**EXERCISE INPUT**
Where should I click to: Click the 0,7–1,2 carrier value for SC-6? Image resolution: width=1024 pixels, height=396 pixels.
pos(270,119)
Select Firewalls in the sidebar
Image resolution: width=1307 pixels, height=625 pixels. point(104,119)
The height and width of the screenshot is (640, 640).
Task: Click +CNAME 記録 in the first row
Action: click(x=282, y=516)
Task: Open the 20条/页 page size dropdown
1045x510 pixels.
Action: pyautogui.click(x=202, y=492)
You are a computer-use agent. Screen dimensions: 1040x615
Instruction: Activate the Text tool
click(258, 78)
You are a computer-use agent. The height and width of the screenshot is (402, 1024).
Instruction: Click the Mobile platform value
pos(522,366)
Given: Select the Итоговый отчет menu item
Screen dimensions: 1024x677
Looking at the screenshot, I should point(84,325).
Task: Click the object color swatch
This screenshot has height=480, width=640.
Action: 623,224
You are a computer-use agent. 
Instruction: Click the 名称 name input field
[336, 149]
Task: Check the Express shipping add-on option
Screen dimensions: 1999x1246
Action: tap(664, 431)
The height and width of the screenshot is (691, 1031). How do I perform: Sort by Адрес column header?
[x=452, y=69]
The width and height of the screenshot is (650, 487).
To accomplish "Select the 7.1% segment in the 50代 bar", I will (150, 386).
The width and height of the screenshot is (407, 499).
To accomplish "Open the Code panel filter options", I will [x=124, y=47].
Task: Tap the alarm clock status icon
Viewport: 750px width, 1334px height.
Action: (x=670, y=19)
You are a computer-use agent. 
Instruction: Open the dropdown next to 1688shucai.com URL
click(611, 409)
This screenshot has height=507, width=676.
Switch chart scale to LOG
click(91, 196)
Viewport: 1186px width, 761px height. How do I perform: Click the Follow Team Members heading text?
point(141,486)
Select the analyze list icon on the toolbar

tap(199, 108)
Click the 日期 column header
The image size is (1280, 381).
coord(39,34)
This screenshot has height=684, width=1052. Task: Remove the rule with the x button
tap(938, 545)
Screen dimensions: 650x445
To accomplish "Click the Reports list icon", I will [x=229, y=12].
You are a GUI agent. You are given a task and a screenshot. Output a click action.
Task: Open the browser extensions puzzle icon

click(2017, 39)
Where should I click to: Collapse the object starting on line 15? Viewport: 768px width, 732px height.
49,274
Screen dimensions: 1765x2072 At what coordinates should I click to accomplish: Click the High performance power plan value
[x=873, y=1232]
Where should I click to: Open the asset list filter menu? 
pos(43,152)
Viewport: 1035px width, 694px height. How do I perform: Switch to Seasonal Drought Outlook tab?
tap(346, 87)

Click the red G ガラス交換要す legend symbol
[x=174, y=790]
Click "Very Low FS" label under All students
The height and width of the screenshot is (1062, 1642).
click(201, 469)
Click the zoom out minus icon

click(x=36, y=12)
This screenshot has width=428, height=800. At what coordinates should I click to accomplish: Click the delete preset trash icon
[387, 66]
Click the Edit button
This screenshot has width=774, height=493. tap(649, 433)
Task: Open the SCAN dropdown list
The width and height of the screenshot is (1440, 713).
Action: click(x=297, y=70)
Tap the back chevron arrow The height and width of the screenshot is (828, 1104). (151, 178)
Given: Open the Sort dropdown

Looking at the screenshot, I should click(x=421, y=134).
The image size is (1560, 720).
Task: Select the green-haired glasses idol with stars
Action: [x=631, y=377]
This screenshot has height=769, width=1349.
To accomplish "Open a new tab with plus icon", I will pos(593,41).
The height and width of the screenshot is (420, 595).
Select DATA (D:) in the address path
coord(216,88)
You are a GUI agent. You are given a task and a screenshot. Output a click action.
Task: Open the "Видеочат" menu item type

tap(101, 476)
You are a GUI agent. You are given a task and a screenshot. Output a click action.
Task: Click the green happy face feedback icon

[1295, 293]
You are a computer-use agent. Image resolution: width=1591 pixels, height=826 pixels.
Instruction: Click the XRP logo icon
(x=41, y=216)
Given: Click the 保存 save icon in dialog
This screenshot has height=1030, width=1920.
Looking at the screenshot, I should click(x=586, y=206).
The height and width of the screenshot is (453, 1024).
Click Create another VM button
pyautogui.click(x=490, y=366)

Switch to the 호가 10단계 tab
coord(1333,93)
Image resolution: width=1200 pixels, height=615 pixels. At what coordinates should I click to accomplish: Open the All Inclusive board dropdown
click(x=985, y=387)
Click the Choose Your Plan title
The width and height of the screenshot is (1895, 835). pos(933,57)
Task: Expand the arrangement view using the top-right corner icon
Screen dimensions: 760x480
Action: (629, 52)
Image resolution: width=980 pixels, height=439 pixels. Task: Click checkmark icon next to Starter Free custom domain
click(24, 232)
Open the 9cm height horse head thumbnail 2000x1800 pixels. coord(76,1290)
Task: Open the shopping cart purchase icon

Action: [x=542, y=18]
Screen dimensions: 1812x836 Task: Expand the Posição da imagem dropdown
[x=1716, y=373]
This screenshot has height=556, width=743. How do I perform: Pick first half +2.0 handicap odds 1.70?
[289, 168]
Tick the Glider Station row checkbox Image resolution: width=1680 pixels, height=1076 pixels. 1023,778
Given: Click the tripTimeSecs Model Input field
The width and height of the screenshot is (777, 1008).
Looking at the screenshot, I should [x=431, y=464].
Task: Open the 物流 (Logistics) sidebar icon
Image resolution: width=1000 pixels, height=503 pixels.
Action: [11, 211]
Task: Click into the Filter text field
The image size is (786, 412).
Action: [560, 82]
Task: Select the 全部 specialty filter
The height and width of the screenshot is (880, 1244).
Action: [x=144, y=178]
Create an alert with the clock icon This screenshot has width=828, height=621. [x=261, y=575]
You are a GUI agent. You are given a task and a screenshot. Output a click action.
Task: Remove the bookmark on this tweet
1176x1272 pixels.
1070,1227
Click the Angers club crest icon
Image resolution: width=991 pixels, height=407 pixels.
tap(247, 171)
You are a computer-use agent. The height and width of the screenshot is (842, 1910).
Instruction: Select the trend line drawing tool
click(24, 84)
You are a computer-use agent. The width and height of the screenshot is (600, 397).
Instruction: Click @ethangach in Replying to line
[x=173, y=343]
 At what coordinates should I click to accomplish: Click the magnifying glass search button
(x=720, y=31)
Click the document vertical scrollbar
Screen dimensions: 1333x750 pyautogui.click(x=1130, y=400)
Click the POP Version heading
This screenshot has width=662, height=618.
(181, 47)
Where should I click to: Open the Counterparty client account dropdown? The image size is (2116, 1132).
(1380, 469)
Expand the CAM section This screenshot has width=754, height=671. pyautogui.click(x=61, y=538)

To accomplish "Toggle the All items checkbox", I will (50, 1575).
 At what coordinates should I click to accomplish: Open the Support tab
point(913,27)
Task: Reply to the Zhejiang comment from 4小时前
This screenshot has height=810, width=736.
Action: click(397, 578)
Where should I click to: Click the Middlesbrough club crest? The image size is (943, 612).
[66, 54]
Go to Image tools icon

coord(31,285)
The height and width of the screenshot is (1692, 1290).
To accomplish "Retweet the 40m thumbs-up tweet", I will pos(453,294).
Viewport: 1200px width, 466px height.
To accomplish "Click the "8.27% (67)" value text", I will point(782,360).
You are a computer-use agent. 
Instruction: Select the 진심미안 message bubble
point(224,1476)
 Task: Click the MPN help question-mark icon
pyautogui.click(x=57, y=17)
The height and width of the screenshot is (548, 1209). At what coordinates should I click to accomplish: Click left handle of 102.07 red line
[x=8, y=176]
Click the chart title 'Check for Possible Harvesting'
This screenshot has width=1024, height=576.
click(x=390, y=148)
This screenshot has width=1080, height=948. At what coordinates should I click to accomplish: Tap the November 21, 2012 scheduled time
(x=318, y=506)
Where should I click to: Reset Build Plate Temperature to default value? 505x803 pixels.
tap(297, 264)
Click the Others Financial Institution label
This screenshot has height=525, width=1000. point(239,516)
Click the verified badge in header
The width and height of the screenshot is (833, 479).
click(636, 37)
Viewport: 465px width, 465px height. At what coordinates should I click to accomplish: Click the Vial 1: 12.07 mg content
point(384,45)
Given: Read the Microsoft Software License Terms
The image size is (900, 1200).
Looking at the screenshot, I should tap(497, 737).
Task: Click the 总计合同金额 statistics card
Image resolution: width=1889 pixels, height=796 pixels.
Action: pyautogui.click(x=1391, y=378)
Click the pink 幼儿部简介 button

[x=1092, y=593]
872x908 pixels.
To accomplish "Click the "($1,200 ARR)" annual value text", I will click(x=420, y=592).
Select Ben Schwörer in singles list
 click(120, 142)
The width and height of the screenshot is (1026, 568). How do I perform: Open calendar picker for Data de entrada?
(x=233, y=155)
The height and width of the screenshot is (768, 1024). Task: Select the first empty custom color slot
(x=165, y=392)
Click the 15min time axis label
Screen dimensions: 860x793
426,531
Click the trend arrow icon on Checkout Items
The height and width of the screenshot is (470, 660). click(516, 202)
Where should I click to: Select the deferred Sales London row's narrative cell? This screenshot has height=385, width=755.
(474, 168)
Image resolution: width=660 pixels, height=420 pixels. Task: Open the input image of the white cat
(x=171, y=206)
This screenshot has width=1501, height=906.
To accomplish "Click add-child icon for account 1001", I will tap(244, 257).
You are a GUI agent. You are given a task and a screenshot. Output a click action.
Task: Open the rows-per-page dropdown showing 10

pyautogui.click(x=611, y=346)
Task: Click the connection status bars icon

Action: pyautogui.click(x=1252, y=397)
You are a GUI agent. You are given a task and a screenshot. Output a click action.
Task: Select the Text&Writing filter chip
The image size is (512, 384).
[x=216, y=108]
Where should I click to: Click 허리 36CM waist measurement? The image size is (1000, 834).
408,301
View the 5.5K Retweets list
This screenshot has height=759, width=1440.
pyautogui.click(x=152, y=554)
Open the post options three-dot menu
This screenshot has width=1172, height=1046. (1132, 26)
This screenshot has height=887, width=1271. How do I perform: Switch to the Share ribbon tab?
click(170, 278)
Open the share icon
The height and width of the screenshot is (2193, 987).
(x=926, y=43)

**WORK TASK**
If a line of the data contains "clock", it counts; report the number of such lines and nothing else.

**COMPLETED TASK**
2